## RECORDS FOR THE TASK

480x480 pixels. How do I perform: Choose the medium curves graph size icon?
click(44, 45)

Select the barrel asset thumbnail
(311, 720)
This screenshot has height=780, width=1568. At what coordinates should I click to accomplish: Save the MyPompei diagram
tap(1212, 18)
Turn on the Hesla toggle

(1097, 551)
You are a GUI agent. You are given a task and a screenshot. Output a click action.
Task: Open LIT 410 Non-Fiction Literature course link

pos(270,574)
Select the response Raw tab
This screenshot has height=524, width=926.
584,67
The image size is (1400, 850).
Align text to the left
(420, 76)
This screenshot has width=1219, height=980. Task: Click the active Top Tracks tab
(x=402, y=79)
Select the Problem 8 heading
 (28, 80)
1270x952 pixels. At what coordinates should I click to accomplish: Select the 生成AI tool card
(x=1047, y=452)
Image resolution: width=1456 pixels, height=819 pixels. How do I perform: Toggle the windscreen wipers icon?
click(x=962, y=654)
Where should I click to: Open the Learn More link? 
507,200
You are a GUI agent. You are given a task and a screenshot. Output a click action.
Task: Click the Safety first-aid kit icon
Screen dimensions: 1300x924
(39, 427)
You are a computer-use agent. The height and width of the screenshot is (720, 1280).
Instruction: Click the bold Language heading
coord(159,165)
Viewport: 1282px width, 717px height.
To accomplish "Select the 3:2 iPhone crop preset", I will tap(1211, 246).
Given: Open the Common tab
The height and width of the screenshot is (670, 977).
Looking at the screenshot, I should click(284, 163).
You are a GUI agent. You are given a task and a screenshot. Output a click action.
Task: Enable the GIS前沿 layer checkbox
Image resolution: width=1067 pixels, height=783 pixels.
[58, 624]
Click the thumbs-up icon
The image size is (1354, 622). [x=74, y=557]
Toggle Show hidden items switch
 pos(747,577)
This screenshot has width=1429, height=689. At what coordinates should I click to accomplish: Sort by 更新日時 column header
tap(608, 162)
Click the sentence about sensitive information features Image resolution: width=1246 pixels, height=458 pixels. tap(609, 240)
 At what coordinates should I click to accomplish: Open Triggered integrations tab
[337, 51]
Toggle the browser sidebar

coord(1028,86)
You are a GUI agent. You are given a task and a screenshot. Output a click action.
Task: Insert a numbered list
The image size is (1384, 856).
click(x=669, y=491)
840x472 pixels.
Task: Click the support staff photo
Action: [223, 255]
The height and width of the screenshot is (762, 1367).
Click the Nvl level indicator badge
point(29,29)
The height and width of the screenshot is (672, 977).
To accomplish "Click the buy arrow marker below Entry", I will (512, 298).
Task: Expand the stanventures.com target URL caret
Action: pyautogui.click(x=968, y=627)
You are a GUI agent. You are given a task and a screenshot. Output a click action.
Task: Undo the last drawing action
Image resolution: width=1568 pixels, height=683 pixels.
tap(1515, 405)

## PROMPT
Rewrite all the records above, substituting "interface agent" for each occurrence of "GUI agent" and leaving everything else unchanged.

## RESPONSE
480x480 pixels. How do I perform: Choose the medium curves graph size icon?
click(44, 45)

Select the barrel asset thumbnail
(311, 720)
This screenshot has height=780, width=1568. At what coordinates should I click to accomplish: Save the MyPompei diagram
tap(1212, 18)
Turn on the Hesla toggle

(1097, 551)
You are a interface agent. You are given a task and a screenshot. Output a click action.
Task: Open LIT 410 Non-Fiction Literature course link

pos(270,574)
Select the response Raw tab
This screenshot has height=524, width=926.
584,67
The image size is (1400, 850).
Align text to the left
(420, 76)
This screenshot has width=1219, height=980. Task: Click the active Top Tracks tab
(x=402, y=79)
Select the Problem 8 heading
 (28, 80)
1270x952 pixels. At what coordinates should I click to accomplish: Select the 生成AI tool card
(x=1047, y=452)
Image resolution: width=1456 pixels, height=819 pixels. How do I perform: Toggle the windscreen wipers icon?
click(x=962, y=654)
Where should I click to: Open the Learn More link? 
507,200
You are a interface agent. You are given a task and a screenshot. Output a click action.
Task: Click the Safety first-aid kit icon
Screen dimensions: 1300x924
(39, 427)
You are a computer-use agent. The height and width of the screenshot is (720, 1280).
Instruction: Click the bold Language heading
coord(159,165)
Viewport: 1282px width, 717px height.
To accomplish "Select the 3:2 iPhone crop preset", I will tap(1211, 246).
Given: Open the Common tab
The height and width of the screenshot is (670, 977).
Looking at the screenshot, I should click(284, 163).
You are a interface agent. You are given a task and a screenshot. Output a click action.
Task: Enable the GIS前沿 layer checkbox
Image resolution: width=1067 pixels, height=783 pixels.
[58, 624]
Click the thumbs-up icon
The image size is (1354, 622). [x=74, y=557]
Toggle Show hidden items switch
 pos(747,577)
This screenshot has width=1429, height=689. At what coordinates should I click to accomplish: Sort by 更新日時 column header
tap(608, 162)
Click the sentence about sensitive information features Image resolution: width=1246 pixels, height=458 pixels. tap(609, 240)
 At what coordinates should I click to accomplish: Open Triggered integrations tab
[337, 51]
Toggle the browser sidebar

coord(1028,86)
You are a interface agent. You are given a task and a screenshot. Output a click action.
Task: Insert a numbered list
The image size is (1384, 856).
click(x=669, y=491)
840x472 pixels.
Task: Click the support staff photo
Action: [223, 255]
The height and width of the screenshot is (762, 1367).
Click the Nvl level indicator badge
point(29,29)
The height and width of the screenshot is (672, 977).
To accomplish "Click the buy arrow marker below Entry", I will (512, 298).
Task: Expand the stanventures.com target URL caret
Action: pyautogui.click(x=968, y=627)
You are a interface agent. You are given a task and a screenshot. Output a click action.
Task: Undo the last drawing action
Image resolution: width=1568 pixels, height=683 pixels.
tap(1515, 405)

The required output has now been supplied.